:: Written problem ::
Quote each of the following entries word for word, with nothing changed.

:: Material shown ::
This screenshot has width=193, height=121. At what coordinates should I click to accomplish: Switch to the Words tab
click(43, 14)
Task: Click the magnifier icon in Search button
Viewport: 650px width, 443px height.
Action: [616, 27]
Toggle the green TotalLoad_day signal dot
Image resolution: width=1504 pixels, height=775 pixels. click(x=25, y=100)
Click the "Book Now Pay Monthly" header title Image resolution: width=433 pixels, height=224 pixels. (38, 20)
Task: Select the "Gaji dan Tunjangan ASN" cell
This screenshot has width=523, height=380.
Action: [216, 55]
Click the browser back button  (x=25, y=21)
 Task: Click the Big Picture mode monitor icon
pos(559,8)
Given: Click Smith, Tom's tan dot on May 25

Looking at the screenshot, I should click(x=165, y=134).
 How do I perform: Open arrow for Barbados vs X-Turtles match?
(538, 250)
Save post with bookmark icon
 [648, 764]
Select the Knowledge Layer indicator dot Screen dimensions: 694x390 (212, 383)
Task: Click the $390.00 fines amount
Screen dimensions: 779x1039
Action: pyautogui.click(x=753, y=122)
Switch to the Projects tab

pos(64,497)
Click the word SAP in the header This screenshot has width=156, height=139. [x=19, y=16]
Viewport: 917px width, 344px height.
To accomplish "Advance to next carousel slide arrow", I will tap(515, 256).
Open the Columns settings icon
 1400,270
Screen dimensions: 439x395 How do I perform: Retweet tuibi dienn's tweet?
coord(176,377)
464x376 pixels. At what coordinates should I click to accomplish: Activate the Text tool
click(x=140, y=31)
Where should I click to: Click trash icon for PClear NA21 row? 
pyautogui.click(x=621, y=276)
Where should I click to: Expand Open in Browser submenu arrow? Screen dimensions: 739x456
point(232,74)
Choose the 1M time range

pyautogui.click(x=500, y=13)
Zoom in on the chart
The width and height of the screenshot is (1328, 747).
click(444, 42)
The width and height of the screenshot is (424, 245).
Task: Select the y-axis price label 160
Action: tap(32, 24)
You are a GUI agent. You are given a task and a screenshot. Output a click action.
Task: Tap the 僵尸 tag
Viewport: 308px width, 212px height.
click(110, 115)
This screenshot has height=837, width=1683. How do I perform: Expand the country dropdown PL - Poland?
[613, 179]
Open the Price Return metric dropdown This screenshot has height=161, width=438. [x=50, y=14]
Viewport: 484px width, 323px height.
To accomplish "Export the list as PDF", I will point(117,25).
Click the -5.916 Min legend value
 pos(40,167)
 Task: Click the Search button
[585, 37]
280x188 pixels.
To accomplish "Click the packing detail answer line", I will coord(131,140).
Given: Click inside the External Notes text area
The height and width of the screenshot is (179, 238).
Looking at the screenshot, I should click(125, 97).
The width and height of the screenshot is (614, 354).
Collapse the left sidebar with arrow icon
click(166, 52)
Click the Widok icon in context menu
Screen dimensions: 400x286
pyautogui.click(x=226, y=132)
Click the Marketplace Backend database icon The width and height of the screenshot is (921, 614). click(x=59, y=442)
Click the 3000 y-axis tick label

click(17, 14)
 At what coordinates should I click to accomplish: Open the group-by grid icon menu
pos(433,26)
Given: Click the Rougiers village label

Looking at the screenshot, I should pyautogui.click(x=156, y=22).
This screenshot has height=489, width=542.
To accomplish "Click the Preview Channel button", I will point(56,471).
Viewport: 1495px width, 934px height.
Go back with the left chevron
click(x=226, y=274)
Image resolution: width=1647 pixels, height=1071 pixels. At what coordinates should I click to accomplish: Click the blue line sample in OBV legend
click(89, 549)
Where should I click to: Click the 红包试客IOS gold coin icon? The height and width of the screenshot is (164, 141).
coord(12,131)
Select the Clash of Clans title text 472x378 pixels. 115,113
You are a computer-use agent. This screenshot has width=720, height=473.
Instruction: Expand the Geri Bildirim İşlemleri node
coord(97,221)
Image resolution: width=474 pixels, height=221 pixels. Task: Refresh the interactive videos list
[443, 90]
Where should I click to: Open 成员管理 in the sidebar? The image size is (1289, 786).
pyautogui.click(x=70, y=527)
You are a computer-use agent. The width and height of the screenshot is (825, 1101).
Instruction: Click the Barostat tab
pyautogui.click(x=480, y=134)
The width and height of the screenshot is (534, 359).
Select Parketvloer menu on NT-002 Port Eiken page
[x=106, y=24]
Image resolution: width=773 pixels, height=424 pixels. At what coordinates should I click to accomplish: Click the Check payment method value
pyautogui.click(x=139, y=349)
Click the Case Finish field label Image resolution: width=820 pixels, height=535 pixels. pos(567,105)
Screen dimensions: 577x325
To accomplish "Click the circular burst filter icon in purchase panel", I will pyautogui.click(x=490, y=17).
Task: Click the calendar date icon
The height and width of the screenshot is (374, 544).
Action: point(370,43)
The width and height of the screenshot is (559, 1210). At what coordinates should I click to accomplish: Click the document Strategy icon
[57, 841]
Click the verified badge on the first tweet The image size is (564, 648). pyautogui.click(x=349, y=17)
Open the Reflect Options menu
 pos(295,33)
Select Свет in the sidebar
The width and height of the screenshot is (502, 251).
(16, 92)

:: Written answer ::
This screenshot has width=193, height=121. At what coordinates should I click to accomplish: Switch to the Words tab
click(43, 14)
Task: Click the magnifier icon in Search button
Viewport: 650px width, 443px height.
Action: [616, 27]
Toggle the green TotalLoad_day signal dot
Image resolution: width=1504 pixels, height=775 pixels. click(x=25, y=100)
Click the "Book Now Pay Monthly" header title Image resolution: width=433 pixels, height=224 pixels. (38, 20)
Task: Select the "Gaji dan Tunjangan ASN" cell
This screenshot has width=523, height=380.
Action: [216, 55]
Click the browser back button  (x=25, y=21)
 Task: Click the Big Picture mode monitor icon
pos(559,8)
Given: Click Smith, Tom's tan dot on May 25

Looking at the screenshot, I should click(x=165, y=134).
 How do I perform: Open arrow for Barbados vs X-Turtles match?
(538, 250)
Save post with bookmark icon
 [648, 764]
Select the Knowledge Layer indicator dot Screen dimensions: 694x390 (212, 383)
Task: Click the $390.00 fines amount
Screen dimensions: 779x1039
Action: pyautogui.click(x=753, y=122)
Switch to the Projects tab

pos(64,497)
Click the word SAP in the header This screenshot has width=156, height=139. [x=19, y=16]
Viewport: 917px width, 344px height.
To accomplish "Advance to next carousel slide arrow", I will tap(515, 256).
Open the Columns settings icon
 1400,270
Screen dimensions: 439x395 How do I perform: Retweet tuibi dienn's tweet?
coord(176,377)
464x376 pixels. At what coordinates should I click to accomplish: Activate the Text tool
click(x=140, y=31)
Where should I click to: Click trash icon for PClear NA21 row? 
pyautogui.click(x=621, y=276)
Where should I click to: Expand Open in Browser submenu arrow? Screen dimensions: 739x456
point(232,74)
Choose the 1M time range

pyautogui.click(x=500, y=13)
Zoom in on the chart
The width and height of the screenshot is (1328, 747).
click(444, 42)
The width and height of the screenshot is (424, 245).
Task: Select the y-axis price label 160
Action: tap(32, 24)
You are a GUI agent. You are given a task and a screenshot. Output a click action.
Task: Tap the 僵尸 tag
Viewport: 308px width, 212px height.
click(110, 115)
This screenshot has height=837, width=1683. How do I perform: Expand the country dropdown PL - Poland?
[613, 179]
Open the Price Return metric dropdown This screenshot has height=161, width=438. [x=50, y=14]
Viewport: 484px width, 323px height.
To accomplish "Export the list as PDF", I will point(117,25).
Click the -5.916 Min legend value
 pos(40,167)
 Task: Click the Search button
[585, 37]
280x188 pixels.
To accomplish "Click the packing detail answer line", I will coord(131,140).
Given: Click inside the External Notes text area
The height and width of the screenshot is (179, 238).
Looking at the screenshot, I should click(125, 97).
The width and height of the screenshot is (614, 354).
Collapse the left sidebar with arrow icon
click(166, 52)
Click the Widok icon in context menu
Screen dimensions: 400x286
pyautogui.click(x=226, y=132)
Click the Marketplace Backend database icon The width and height of the screenshot is (921, 614). click(x=59, y=442)
Click the 3000 y-axis tick label

click(17, 14)
 At what coordinates should I click to accomplish: Open the group-by grid icon menu
pos(433,26)
Given: Click the Rougiers village label

Looking at the screenshot, I should pyautogui.click(x=156, y=22).
This screenshot has height=489, width=542.
To accomplish "Click the Preview Channel button", I will point(56,471).
Viewport: 1495px width, 934px height.
Go back with the left chevron
click(x=226, y=274)
Image resolution: width=1647 pixels, height=1071 pixels. At what coordinates should I click to accomplish: Click the blue line sample in OBV legend
click(89, 549)
Where should I click to: Click the 红包试客IOS gold coin icon? The height and width of the screenshot is (164, 141).
coord(12,131)
Select the Clash of Clans title text 472x378 pixels. 115,113
You are a computer-use agent. This screenshot has width=720, height=473.
Instruction: Expand the Geri Bildirim İşlemleri node
coord(97,221)
Image resolution: width=474 pixels, height=221 pixels. Task: Refresh the interactive videos list
[443, 90]
Where should I click to: Open 成员管理 in the sidebar? The image size is (1289, 786).
pyautogui.click(x=70, y=527)
You are a computer-use agent. The width and height of the screenshot is (825, 1101).
Instruction: Click the Barostat tab
pyautogui.click(x=480, y=134)
The width and height of the screenshot is (534, 359).
Select Parketvloer menu on NT-002 Port Eiken page
[x=106, y=24]
Image resolution: width=773 pixels, height=424 pixels. At what coordinates should I click to accomplish: Click the Check payment method value
pyautogui.click(x=139, y=349)
Click the Case Finish field label Image resolution: width=820 pixels, height=535 pixels. pos(567,105)
Screen dimensions: 577x325
To accomplish "Click the circular burst filter icon in purchase panel", I will pyautogui.click(x=490, y=17).
Task: Click the calendar date icon
The height and width of the screenshot is (374, 544).
Action: point(370,43)
The width and height of the screenshot is (559, 1210). At what coordinates should I click to accomplish: Click the document Strategy icon
[57, 841]
Click the verified badge on the first tweet The image size is (564, 648). pyautogui.click(x=349, y=17)
Open the Reflect Options menu
 pos(295,33)
Select Свет in the sidebar
The width and height of the screenshot is (502, 251).
(16, 92)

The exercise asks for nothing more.